**Description of the task:** Reproduce every line of the listing below with no changes.

:: Record set ::

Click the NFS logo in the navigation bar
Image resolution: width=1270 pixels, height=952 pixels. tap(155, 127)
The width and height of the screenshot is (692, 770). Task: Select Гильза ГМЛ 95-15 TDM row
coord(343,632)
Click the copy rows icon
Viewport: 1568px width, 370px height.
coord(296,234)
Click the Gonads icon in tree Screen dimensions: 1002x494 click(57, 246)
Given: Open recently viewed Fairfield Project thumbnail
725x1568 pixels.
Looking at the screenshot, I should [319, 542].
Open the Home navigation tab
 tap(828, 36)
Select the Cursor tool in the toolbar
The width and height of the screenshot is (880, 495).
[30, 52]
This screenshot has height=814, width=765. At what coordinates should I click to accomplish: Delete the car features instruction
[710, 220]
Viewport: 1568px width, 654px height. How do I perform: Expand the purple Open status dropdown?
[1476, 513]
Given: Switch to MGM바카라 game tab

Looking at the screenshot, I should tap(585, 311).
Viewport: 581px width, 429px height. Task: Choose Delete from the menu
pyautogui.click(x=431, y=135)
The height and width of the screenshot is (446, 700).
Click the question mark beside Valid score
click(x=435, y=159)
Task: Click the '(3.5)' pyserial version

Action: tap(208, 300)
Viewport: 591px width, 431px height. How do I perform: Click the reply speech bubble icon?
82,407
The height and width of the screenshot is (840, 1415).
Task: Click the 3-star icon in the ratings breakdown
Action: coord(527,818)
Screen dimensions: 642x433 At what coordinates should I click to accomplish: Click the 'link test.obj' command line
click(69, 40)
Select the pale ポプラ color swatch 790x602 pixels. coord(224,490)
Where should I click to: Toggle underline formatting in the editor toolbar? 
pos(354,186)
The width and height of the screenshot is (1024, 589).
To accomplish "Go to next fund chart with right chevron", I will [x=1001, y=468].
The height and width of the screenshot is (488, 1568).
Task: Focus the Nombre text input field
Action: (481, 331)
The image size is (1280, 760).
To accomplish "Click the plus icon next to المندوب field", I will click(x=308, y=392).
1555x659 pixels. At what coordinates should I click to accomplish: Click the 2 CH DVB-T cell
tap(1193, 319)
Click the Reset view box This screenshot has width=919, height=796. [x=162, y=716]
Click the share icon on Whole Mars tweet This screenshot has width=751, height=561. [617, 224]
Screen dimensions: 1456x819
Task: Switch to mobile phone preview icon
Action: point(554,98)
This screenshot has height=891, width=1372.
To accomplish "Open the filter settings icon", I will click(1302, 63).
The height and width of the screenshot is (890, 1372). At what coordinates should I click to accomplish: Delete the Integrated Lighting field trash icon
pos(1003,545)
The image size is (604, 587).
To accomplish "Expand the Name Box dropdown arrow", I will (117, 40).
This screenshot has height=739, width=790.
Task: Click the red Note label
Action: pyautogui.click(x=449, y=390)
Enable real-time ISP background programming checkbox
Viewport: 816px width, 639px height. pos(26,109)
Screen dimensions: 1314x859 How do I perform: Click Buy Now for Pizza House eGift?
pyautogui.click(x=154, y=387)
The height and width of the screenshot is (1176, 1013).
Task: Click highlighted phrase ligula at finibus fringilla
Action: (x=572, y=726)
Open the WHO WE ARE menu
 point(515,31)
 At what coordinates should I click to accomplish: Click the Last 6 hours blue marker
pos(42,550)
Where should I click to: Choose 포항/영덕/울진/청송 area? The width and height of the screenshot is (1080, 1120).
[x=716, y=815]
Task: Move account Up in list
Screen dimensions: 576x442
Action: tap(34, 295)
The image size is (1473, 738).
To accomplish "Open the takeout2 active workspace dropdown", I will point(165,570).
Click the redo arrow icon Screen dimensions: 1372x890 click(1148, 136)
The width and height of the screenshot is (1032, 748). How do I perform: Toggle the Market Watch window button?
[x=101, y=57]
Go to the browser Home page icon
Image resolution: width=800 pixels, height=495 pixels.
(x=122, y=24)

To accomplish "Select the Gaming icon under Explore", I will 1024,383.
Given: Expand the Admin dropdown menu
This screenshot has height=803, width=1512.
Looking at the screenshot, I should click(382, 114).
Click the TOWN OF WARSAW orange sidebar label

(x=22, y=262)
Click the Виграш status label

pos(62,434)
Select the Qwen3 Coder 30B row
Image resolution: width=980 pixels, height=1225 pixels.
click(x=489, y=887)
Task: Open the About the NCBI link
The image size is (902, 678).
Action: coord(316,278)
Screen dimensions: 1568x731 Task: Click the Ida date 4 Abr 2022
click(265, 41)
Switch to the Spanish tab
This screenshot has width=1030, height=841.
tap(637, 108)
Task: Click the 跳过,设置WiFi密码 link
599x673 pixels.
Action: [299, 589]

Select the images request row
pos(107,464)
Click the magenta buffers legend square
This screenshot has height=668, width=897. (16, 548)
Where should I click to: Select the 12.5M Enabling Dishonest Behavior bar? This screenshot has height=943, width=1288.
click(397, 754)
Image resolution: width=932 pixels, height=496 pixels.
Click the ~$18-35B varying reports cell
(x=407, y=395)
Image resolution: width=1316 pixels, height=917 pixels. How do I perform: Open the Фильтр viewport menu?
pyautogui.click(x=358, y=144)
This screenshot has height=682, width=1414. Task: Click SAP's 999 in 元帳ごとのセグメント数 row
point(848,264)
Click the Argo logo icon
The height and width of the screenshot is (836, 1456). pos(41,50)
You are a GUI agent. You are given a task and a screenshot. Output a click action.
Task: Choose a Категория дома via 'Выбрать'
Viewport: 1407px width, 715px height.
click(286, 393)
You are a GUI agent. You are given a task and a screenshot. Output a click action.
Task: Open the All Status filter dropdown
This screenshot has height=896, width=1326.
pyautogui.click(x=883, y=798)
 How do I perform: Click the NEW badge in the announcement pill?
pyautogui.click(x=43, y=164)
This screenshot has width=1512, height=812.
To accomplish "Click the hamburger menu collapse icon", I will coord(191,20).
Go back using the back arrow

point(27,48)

:::

**Solved exercise:**
Click the NFS logo in the navigation bar
Image resolution: width=1270 pixels, height=952 pixels. tap(155, 127)
The width and height of the screenshot is (692, 770). Task: Select Гильза ГМЛ 95-15 TDM row
coord(343,632)
Click the copy rows icon
Viewport: 1568px width, 370px height.
coord(296,234)
Click the Gonads icon in tree Screen dimensions: 1002x494 click(57, 246)
Given: Open recently viewed Fairfield Project thumbnail
725x1568 pixels.
Looking at the screenshot, I should [319, 542].
Open the Home navigation tab
 tap(828, 36)
Select the Cursor tool in the toolbar
The width and height of the screenshot is (880, 495).
[30, 52]
This screenshot has height=814, width=765. At what coordinates should I click to accomplish: Delete the car features instruction
[710, 220]
Viewport: 1568px width, 654px height. How do I perform: Expand the purple Open status dropdown?
[1476, 513]
Given: Switch to MGM바카라 game tab

Looking at the screenshot, I should tap(585, 311).
Viewport: 581px width, 429px height. Task: Choose Delete from the menu
pyautogui.click(x=431, y=135)
The height and width of the screenshot is (446, 700).
Click the question mark beside Valid score
click(x=435, y=159)
Task: Click the '(3.5)' pyserial version

Action: tap(208, 300)
Viewport: 591px width, 431px height. How do I perform: Click the reply speech bubble icon?
82,407
The height and width of the screenshot is (840, 1415).
Task: Click the 3-star icon in the ratings breakdown
Action: coord(527,818)
Screen dimensions: 642x433 At what coordinates should I click to accomplish: Click the 'link test.obj' command line
click(69, 40)
Select the pale ポプラ color swatch 790x602 pixels. coord(224,490)
Where should I click to: Toggle underline formatting in the editor toolbar? 
pos(354,186)
The width and height of the screenshot is (1024, 589).
To accomplish "Go to next fund chart with right chevron", I will [x=1001, y=468].
The height and width of the screenshot is (488, 1568).
Task: Focus the Nombre text input field
Action: (481, 331)
The image size is (1280, 760).
To accomplish "Click the plus icon next to المندوب field", I will click(x=308, y=392).
1555x659 pixels. At what coordinates should I click to accomplish: Click the 2 CH DVB-T cell
tap(1193, 319)
Click the Reset view box This screenshot has width=919, height=796. [x=162, y=716]
Click the share icon on Whole Mars tweet This screenshot has width=751, height=561. [617, 224]
Screen dimensions: 1456x819
Task: Switch to mobile phone preview icon
Action: point(554,98)
This screenshot has height=891, width=1372.
To accomplish "Open the filter settings icon", I will click(1302, 63).
The height and width of the screenshot is (890, 1372). At what coordinates should I click to accomplish: Delete the Integrated Lighting field trash icon
pos(1003,545)
The image size is (604, 587).
To accomplish "Expand the Name Box dropdown arrow", I will (117, 40).
This screenshot has height=739, width=790.
Task: Click the red Note label
Action: pyautogui.click(x=449, y=390)
Enable real-time ISP background programming checkbox
Viewport: 816px width, 639px height. pos(26,109)
Screen dimensions: 1314x859 How do I perform: Click Buy Now for Pizza House eGift?
pyautogui.click(x=154, y=387)
The height and width of the screenshot is (1176, 1013).
Task: Click highlighted phrase ligula at finibus fringilla
Action: (x=572, y=726)
Open the WHO WE ARE menu
 point(515,31)
 At what coordinates should I click to accomplish: Click the Last 6 hours blue marker
pos(42,550)
Where should I click to: Choose 포항/영덕/울진/청송 area? The width and height of the screenshot is (1080, 1120).
[x=716, y=815]
Task: Move account Up in list
Screen dimensions: 576x442
Action: tap(34, 295)
The image size is (1473, 738).
To accomplish "Open the takeout2 active workspace dropdown", I will point(165,570).
Click the redo arrow icon Screen dimensions: 1372x890 click(1148, 136)
The width and height of the screenshot is (1032, 748). How do I perform: Toggle the Market Watch window button?
[x=101, y=57]
Go to the browser Home page icon
Image resolution: width=800 pixels, height=495 pixels.
(x=122, y=24)

To accomplish "Select the Gaming icon under Explore", I will 1024,383.
Given: Expand the Admin dropdown menu
This screenshot has height=803, width=1512.
Looking at the screenshot, I should click(382, 114).
Click the TOWN OF WARSAW orange sidebar label

(x=22, y=262)
Click the Виграш status label

pos(62,434)
Select the Qwen3 Coder 30B row
Image resolution: width=980 pixels, height=1225 pixels.
click(x=489, y=887)
Task: Open the About the NCBI link
The image size is (902, 678).
Action: coord(316,278)
Screen dimensions: 1568x731 Task: Click the Ida date 4 Abr 2022
click(265, 41)
Switch to the Spanish tab
This screenshot has width=1030, height=841.
tap(637, 108)
Task: Click the 跳过,设置WiFi密码 link
599x673 pixels.
Action: [299, 589]

Select the images request row
pos(107,464)
Click the magenta buffers legend square
This screenshot has height=668, width=897. (16, 548)
Where should I click to: Select the 12.5M Enabling Dishonest Behavior bar? This screenshot has height=943, width=1288.
click(397, 754)
Image resolution: width=932 pixels, height=496 pixels.
Click the ~$18-35B varying reports cell
(x=407, y=395)
Image resolution: width=1316 pixels, height=917 pixels. How do I perform: Open the Фильтр viewport menu?
pyautogui.click(x=358, y=144)
This screenshot has height=682, width=1414. Task: Click SAP's 999 in 元帳ごとのセグメント数 row
point(848,264)
Click the Argo logo icon
The height and width of the screenshot is (836, 1456). pos(41,50)
You are a GUI agent. You are given a task and a screenshot. Output a click action.
Task: Choose a Категория дома via 'Выбрать'
Viewport: 1407px width, 715px height.
click(286, 393)
You are a GUI agent. You are given a task and a screenshot. Output a click action.
Task: Open the All Status filter dropdown
This screenshot has height=896, width=1326.
pyautogui.click(x=883, y=798)
 How do I perform: Click the NEW badge in the announcement pill?
pyautogui.click(x=43, y=164)
This screenshot has width=1512, height=812.
To accomplish "Click the hamburger menu collapse icon", I will coord(191,20).
Go back using the back arrow

point(27,48)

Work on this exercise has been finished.